Information provided:

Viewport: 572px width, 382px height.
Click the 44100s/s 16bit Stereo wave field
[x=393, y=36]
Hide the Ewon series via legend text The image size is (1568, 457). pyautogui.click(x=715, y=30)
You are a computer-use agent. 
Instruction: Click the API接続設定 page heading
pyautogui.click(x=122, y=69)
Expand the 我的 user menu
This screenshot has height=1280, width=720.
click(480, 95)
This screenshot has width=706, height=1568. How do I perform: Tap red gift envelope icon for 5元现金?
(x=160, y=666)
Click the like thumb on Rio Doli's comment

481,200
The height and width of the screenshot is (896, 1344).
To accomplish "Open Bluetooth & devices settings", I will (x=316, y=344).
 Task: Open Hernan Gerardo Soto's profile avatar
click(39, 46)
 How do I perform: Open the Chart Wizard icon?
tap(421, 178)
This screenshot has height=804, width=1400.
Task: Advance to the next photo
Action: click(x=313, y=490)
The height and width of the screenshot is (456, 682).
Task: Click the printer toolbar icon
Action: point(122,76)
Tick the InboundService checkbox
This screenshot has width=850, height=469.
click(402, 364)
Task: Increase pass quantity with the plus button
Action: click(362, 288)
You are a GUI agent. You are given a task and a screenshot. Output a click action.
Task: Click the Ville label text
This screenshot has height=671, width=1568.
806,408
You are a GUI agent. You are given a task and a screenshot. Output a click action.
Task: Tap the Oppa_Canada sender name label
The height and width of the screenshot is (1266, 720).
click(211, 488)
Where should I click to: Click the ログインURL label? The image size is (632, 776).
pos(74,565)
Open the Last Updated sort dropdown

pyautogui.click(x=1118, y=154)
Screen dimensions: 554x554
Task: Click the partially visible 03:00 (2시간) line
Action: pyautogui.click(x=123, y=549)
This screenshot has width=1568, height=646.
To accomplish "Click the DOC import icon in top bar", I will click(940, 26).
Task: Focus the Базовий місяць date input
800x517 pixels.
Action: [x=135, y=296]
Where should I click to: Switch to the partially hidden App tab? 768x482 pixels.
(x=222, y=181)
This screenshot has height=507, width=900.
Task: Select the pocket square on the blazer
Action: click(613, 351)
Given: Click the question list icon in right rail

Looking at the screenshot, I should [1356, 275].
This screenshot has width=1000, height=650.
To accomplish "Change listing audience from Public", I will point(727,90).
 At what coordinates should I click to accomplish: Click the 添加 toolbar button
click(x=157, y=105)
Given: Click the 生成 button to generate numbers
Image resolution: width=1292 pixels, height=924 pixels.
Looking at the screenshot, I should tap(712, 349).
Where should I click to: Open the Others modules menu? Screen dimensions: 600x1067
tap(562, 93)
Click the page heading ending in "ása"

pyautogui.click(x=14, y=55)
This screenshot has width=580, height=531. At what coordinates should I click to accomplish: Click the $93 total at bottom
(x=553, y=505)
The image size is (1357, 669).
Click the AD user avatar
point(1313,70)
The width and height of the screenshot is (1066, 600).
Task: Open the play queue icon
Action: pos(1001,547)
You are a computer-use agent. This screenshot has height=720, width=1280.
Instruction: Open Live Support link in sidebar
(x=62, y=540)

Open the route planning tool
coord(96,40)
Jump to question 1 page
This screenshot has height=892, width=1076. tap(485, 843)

Your instructions:
Every line of the records above where the string "agent" is found should be copied.

Response area:
You are a computer-use agent. 
You are a GUI agent. You are given a task and a screenshot. Output a click action.
You are a GUI agent. You are given a task and a screenshot. Output a click action.
You are a computer-use agent. This screenshot has height=720, width=1280.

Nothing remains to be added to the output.